姿を変えた魔物たちは次々に背中に装備した武器でカイトとネロを攻撃。再びカイトとネロはピンチに陥る。



~ミサ登場~



 眼前に迫る死は、幾らかも速度を落とすことなく迫ってくる。



「ウォーターボール!」

 死が到達するよりも先に、頭上からミサの声が降り注いできた。



 ミサの言葉と共にオレの身体が巨大なシャボン玉に包まれ、ふわりと浮き上がる。

 その間にも奴らの攻撃はオレを狙って放たれ続けていたが、全ての衝撃がシャボン玉に吸収されていく。



「ど、どうなってんだ!?」

 不安定なシャボン玉の中でバランスを取るのは容易でなく、オレは不恰好に忙しなく回転するハメとなった。

 あまりに回転を繰り返したせいで吐き気を催し始めた頃、ハットを抑えながら悠然と胡坐をかいているネロが視界に入ってくる。

 相変わらずのキザなすまし顔を見ていると、意地でもバランスを取ってやろうという気分になる。



 滑稽に回ること数分、ようやくバランスが取れるようになってきた。

 オレは胡坐をかいて頬杖をつきながら、勝ち誇ったようにネロを睨む。しかしネロはこちらに気付きもせず、眼下に広がる景色を堪能しているようだ。

 そもそもオレよりも先にバランスをとれていたのだから、勝ち誇れる要素などどこにも見当たらないのだが。

 俯き溜息を零すと、うっすらと小さくなった魔物たちがこちらを見上げているのに気付いた。未だ諦めがつかないといった風に、未練がましい視線を向けてくる。

 

 手持ち無沙汰になりシャボン玉を内側から叩いてみると、金属を叩いたような音が響いた。

 外側からの衝撃は全て吸収していたようだが、どんな構造をしているのだろう。



 そんな疑問も消えて眠気に襲われ始めた頃に、シャボン玉が割れた。

 体のいい高台でも見つけたらしく、そこにオレとネロが投げ出された。完璧な着地を見せたネロに対して、オレは転がり出る形になってしまう。

  

 何はともあれ――

「なんとかなったな」

 かなりの高所に放り出されたらしく、高台からは広大な森や灯りのついた古城が見えた。

 雄大な大自然を目の当たりにし、オレは息を呑む。世界をこんな形で見るのは初めてのことだった。

 夜でこんなに素晴らしい景色なら、昼間はどんなものが見えるのだろうか――

 そんな疑問と同時に、今が夜で良かったという安堵が胸に生まれた。

 きっと昼の景色を見てしまえば、世界の全てを知った気になってしまっていたように思う。

 それならば、これくらいが丁度いい。

 心地よい夜風が、頬をなぞった。



 しかし、遺跡を調査している最中に襲われるとは思いもしなかった。

 そもそも魔物が存在すること自体がおかしい。

 不測の事態の連発に、心身の疲労が重くのしかかってくる。



 爺ちゃんの冒険所に書いてあった遺跡――ラウル古代遺跡。

 オレは爺ちゃんの見た世界を知りたくて、ここまで来た。

 それは言い訳なのかもしれない。

 ただ、世界を知りたい。

 きっと爺ちゃんも、そう思って旅に出たに違いない。

 爺ちゃんが唯一残した首飾り。それがラウル古代遺跡で発見されたものらしい。

 もっとも、今となっては本来の目的など忘れ、雄大な景色に心奪われてしまっているのだが。

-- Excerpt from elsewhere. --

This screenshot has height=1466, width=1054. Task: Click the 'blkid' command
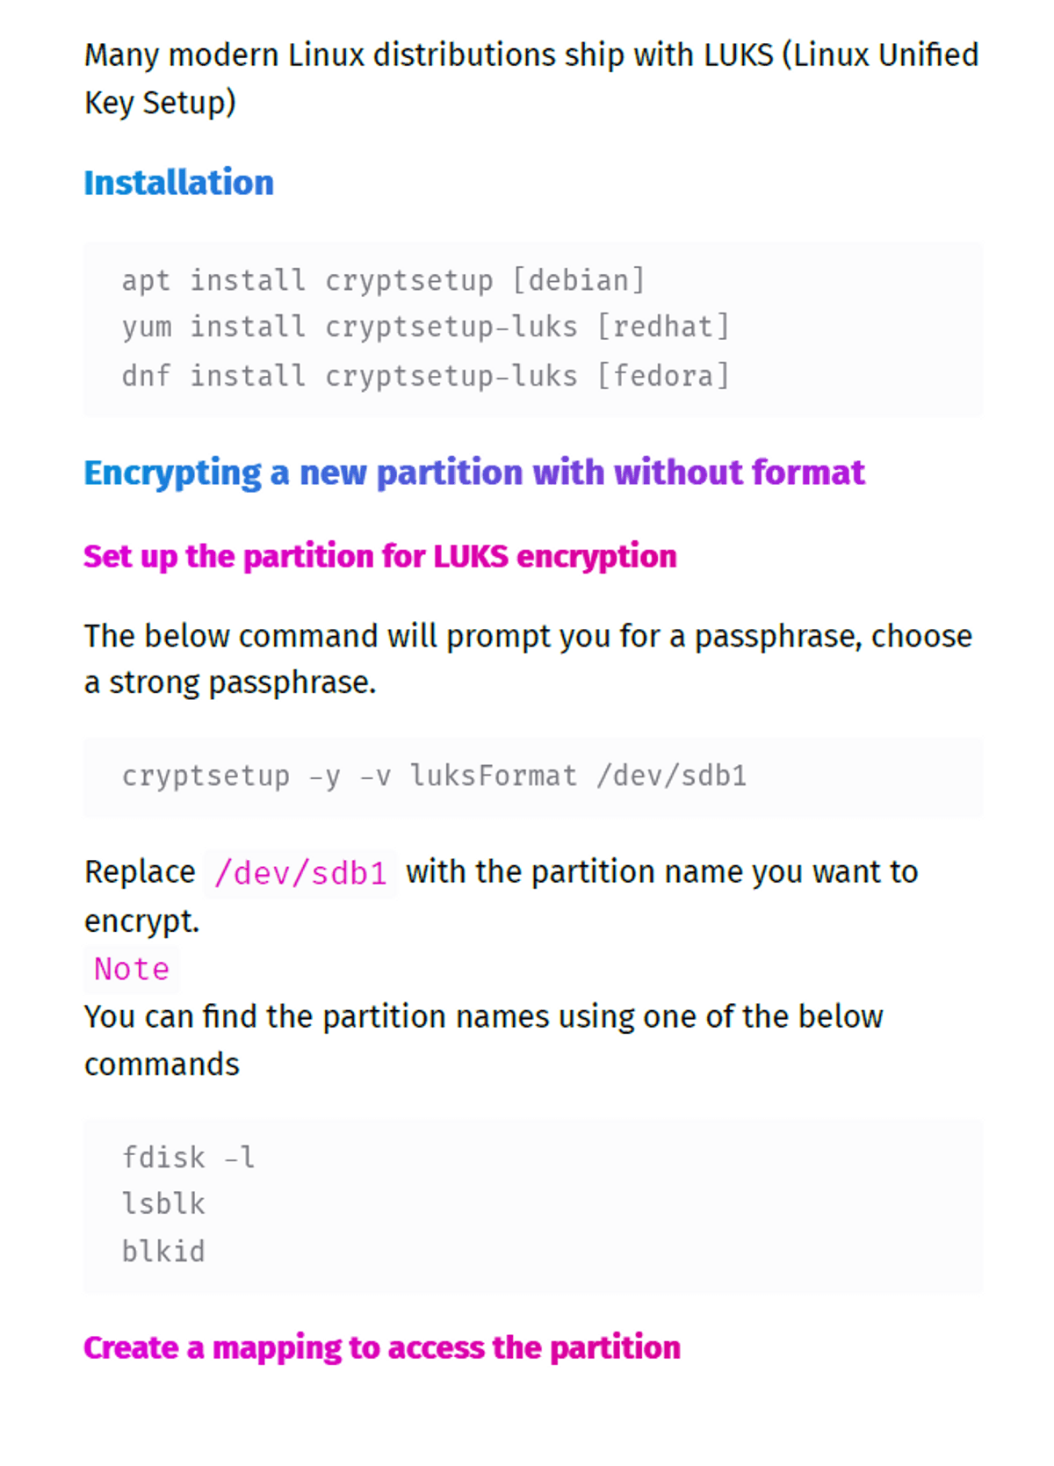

 束の間の安息を楽しんでいると飛行機のような騒音が聞こえ、次第に大きくなっていく。

「なんだ?」

 何事かと思い、音のする方へ顔を向ける。



 騒音とともにミサがオレとネロの間に割って入るように着陸してきた。

 風に揺られる亜麻色のポニーテールと斜めに被ったベレー帽を見れば、一目でミサだとわかる。

 

 ミサは勢いよくホバーボードを降りると、わざとらしく大仰に肩を竦めて、

「もう見てられないんだから! あたしに感謝しなさいよ?」

 と芝居がかった口調で鼻を鳴らした。



「ねぇ、ネロ? あたし大活躍だったでしょ!?」

 そう言ったかと思えば、オレへの対応とは打って変わり、胸の前で手を組み媚びるような上目遣いでネロを見つめ始める。



 ネロはミサを無視し、景色を眺めながら何やら考え込んでいる。

 実に噛み合ってない二人だ。



「つうか、今までどこ行ってたんだよ」



「どこでもいいでしょ? カイトには関係ないじゃない」

 ミサはオレに舌を出し、心底嫌そうな顔をする。

 怒涛の展開に、この女の性格の悪さを失念していた。



「ああ、そうかよ。せいぜい恋の成就目指して頑張ってくれ」

 オレは舌打ちをして、ネロに顎をしゃくる。



 そのとき、どこかから火砲の発射音らしきものが聞こえた。

 着弾間際にミサがシャボン玉を再び展開したお陰で最悪の状況は逃れたものの、シャボン玉には罅が入っている。 

 着弾が繰り返される度に罅はより大きくなっていき、オレの精神を着実に追い詰めようとしていた。

 

 オレを包んで浮かび上がるシャボン玉に対する攻撃は、唐突に止んだ。

 諦めてくれたのだろうか。

 唐突に再開された空中遊泳を楽しむ余裕もなく、オレは辺りを見回す。